======== Records to use
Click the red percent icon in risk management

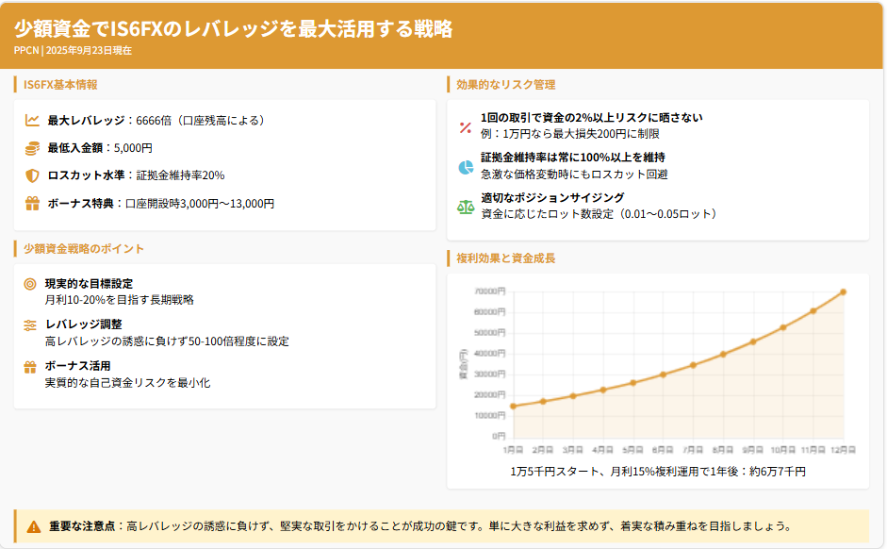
================
======== Records to use
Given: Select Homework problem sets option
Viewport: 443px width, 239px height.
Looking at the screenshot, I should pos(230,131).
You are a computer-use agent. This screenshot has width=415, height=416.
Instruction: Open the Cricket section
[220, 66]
================
→ Objective:
Show every line above that contains the string "width", copied in full.

→ Answer to the exercise:
Viewport: 443px width, 239px height.
You are a computer-use agent. This screenshot has width=415, height=416.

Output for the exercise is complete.